TASK: Reproduce word for word, from the entries below, the line with "The image size is (849, 408).", the line with "Task: Click approval date 2020-12-01", and every line between them, and nothing more.

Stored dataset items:
..........
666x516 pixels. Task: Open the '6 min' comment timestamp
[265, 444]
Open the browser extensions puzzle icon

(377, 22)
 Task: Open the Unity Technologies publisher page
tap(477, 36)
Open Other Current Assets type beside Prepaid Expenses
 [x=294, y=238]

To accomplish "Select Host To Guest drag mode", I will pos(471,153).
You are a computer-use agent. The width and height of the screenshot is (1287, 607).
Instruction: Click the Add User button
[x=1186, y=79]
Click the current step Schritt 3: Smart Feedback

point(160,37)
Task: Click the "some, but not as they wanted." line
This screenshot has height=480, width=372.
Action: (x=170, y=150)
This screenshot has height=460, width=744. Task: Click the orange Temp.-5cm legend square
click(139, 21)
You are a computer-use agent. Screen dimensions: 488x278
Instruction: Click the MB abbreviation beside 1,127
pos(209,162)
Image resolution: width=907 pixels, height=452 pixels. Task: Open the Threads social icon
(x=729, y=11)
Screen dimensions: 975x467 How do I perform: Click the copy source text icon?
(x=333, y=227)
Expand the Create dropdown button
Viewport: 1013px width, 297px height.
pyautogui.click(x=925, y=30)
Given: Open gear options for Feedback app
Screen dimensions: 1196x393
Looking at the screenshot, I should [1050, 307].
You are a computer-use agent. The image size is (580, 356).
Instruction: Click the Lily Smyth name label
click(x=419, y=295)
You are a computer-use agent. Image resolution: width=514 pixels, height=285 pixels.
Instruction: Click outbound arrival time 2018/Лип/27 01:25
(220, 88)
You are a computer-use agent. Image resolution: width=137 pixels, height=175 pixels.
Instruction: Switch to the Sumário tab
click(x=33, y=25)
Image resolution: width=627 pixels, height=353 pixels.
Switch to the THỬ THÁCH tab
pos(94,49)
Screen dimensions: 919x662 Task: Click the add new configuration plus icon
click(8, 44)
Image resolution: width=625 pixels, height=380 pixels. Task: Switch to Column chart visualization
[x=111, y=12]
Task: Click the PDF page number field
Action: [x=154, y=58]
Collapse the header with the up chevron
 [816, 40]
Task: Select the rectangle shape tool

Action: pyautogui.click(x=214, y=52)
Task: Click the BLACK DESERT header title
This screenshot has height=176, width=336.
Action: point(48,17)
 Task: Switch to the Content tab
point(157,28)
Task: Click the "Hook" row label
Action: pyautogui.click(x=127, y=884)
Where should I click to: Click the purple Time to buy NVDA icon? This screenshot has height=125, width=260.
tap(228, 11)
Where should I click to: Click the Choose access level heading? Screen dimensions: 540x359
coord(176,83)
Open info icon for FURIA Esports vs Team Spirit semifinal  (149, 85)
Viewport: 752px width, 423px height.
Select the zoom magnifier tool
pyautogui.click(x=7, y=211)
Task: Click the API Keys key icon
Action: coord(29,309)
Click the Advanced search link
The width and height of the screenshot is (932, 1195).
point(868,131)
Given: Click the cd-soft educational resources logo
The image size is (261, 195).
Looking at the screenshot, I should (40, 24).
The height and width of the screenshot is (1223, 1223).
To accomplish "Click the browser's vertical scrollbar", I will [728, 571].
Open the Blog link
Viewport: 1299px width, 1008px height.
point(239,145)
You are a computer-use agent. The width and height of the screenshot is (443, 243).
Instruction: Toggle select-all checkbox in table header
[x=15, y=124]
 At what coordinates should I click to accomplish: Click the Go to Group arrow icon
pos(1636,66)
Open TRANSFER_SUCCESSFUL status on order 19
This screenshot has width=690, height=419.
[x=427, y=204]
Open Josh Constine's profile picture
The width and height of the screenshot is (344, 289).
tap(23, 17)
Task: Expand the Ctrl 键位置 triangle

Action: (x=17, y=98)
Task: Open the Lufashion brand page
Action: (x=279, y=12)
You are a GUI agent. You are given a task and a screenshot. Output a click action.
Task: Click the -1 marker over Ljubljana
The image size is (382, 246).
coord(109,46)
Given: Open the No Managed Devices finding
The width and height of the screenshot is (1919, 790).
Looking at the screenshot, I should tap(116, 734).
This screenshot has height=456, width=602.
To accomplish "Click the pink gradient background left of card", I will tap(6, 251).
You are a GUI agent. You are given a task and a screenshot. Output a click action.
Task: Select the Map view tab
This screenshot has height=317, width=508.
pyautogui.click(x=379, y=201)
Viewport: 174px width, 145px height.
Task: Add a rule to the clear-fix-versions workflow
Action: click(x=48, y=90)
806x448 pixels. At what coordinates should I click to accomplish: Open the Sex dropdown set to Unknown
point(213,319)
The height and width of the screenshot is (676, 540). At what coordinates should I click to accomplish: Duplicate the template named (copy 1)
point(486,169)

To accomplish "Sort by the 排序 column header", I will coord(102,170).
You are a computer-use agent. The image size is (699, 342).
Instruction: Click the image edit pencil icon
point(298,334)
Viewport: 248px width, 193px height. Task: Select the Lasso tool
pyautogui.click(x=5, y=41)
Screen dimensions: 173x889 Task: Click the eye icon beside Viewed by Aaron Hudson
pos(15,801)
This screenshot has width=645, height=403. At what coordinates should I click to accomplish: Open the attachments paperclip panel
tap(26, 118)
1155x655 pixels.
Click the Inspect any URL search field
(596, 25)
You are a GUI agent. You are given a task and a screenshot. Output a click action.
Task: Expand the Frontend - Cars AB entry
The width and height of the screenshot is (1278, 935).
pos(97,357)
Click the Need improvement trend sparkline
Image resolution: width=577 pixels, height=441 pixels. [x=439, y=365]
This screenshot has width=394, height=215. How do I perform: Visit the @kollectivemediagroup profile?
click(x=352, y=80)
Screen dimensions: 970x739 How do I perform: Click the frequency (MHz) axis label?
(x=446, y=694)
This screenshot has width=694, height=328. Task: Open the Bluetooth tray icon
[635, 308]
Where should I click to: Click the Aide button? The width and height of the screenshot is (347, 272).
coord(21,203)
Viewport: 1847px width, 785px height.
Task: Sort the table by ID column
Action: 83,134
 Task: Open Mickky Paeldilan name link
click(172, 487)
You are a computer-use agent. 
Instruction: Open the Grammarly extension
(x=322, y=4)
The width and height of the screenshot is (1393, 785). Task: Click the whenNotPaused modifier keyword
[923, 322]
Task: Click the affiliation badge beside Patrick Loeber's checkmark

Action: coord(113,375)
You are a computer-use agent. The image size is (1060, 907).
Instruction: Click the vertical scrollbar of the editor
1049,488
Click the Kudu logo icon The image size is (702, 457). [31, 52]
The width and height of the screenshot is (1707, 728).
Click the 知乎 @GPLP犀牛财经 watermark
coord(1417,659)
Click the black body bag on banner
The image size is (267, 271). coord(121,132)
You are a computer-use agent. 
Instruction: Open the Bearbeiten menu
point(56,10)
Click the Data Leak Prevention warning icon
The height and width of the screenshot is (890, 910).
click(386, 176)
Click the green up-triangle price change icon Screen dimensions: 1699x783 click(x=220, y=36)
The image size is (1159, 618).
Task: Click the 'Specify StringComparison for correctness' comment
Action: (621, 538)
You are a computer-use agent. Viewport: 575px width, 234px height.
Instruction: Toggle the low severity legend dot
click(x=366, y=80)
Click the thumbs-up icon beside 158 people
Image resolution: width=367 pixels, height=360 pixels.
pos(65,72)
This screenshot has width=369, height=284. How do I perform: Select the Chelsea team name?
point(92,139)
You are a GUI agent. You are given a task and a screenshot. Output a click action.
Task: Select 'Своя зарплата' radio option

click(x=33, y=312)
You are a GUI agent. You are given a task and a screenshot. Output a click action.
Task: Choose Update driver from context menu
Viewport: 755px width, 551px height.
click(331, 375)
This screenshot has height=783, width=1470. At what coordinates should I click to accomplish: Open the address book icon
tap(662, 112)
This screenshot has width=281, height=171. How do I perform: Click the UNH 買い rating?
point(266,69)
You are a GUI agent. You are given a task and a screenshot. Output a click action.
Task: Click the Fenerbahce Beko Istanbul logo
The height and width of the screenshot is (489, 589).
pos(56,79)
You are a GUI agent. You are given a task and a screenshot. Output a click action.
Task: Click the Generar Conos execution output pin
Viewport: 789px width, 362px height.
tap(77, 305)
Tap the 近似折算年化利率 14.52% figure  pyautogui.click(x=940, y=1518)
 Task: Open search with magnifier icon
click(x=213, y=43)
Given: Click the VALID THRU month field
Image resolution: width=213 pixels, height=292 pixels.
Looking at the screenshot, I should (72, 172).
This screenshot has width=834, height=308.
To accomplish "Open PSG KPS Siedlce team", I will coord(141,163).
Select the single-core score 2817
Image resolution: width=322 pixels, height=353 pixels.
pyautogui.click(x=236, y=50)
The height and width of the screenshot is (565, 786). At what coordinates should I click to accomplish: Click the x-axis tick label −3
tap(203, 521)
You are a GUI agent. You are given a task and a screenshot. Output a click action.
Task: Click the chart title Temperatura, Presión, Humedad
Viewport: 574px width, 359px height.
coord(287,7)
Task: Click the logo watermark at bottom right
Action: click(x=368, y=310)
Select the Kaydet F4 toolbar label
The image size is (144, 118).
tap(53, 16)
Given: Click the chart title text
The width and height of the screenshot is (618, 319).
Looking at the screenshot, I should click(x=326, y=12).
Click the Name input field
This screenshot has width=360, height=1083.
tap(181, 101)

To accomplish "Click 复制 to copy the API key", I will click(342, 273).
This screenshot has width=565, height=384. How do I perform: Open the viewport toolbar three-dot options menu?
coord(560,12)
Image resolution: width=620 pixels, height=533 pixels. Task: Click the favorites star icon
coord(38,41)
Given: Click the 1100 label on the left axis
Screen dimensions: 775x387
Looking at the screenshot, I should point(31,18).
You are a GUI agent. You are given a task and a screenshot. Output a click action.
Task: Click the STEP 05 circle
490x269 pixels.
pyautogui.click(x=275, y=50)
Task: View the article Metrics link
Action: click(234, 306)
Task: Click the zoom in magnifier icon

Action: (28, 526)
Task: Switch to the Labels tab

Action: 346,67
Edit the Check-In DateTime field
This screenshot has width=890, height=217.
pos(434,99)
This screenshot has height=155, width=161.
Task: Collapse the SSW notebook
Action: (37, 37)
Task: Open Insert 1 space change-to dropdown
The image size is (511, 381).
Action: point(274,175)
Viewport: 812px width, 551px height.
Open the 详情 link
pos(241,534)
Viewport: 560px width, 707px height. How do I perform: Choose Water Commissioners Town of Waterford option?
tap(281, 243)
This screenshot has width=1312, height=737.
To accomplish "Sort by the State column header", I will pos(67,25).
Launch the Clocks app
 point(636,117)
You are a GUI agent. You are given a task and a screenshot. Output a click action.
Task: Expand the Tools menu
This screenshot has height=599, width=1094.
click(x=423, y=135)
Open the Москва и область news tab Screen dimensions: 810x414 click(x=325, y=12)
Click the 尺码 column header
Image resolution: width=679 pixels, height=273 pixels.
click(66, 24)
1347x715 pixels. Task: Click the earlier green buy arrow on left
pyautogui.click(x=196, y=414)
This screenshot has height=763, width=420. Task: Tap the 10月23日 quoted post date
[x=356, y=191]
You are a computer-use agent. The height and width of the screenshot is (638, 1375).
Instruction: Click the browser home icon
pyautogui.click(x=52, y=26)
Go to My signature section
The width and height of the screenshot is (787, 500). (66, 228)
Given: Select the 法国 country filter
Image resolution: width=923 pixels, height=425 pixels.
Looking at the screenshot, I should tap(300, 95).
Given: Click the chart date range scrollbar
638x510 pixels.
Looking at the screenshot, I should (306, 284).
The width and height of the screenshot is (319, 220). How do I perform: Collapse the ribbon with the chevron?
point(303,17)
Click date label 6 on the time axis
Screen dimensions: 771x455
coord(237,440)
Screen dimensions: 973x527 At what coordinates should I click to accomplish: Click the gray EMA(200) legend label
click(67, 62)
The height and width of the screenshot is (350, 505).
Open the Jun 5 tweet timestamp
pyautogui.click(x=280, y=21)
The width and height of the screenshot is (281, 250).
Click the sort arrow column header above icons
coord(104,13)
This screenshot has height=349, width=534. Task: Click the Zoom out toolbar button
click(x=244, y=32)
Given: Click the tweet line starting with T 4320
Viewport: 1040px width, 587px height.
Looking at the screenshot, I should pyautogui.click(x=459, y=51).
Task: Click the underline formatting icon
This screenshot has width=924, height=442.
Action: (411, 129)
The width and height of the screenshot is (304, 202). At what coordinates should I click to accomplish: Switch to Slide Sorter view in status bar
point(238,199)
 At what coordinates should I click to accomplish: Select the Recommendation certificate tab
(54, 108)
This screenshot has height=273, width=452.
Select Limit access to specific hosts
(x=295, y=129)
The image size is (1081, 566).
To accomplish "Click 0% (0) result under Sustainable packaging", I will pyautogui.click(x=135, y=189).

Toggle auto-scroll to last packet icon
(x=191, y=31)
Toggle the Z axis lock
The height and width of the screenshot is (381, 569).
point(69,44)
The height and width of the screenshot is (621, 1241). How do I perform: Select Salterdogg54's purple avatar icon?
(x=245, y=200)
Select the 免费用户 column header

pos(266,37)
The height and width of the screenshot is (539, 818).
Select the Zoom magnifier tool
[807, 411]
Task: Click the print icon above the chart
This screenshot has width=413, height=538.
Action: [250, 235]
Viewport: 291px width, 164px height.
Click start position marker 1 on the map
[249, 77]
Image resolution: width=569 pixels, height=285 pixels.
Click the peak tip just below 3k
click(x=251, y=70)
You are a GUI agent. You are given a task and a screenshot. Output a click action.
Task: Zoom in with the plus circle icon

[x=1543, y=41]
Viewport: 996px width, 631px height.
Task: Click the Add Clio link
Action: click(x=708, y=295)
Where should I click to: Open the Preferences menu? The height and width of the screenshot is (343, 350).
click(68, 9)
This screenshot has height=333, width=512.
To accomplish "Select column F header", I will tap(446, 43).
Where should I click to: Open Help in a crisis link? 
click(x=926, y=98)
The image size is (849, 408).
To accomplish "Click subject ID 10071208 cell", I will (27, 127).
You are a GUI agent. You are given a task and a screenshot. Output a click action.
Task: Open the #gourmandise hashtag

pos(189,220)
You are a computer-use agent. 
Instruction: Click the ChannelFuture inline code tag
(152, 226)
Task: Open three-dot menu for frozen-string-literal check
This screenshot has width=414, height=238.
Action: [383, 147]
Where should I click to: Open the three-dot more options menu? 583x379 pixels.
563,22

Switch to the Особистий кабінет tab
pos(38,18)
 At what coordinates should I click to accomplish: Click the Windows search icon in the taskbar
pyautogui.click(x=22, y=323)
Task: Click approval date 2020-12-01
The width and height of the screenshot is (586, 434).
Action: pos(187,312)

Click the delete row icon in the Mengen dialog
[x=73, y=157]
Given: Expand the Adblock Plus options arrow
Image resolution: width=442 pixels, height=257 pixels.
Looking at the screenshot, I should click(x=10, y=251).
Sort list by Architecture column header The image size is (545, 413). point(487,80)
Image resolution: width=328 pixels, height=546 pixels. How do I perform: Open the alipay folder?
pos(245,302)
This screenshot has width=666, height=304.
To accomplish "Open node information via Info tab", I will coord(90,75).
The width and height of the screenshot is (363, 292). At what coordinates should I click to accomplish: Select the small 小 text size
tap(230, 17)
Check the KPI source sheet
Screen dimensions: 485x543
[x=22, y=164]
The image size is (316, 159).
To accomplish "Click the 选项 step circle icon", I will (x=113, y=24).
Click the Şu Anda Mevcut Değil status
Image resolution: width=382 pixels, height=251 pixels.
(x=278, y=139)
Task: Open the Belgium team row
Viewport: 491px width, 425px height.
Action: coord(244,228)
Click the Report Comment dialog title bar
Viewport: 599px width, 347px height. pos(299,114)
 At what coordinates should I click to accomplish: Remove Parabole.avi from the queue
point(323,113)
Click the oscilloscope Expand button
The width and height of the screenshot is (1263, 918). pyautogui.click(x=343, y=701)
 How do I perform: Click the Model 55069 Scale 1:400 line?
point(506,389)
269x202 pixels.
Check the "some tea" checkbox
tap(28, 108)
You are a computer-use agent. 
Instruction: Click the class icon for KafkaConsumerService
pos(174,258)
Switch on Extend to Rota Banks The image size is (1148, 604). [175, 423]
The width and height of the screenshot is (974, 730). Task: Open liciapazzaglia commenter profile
..........
OUTPUT FOR THIS TASK:
The image size is (849, 408).
To accomplish "Click subject ID 10071208 cell", I will (27, 127).
You are a GUI agent. You are given a task and a screenshot. Output a click action.
Task: Open the #gourmandise hashtag

pos(189,220)
You are a computer-use agent. 
Instruction: Click the ChannelFuture inline code tag
(152, 226)
Task: Open three-dot menu for frozen-string-literal check
This screenshot has width=414, height=238.
Action: [383, 147]
Where should I click to: Open the three-dot more options menu? 583x379 pixels.
563,22

Switch to the Особистий кабінет tab
pos(38,18)
 At what coordinates should I click to accomplish: Click the Windows search icon in the taskbar
pyautogui.click(x=22, y=323)
Task: Click approval date 2020-12-01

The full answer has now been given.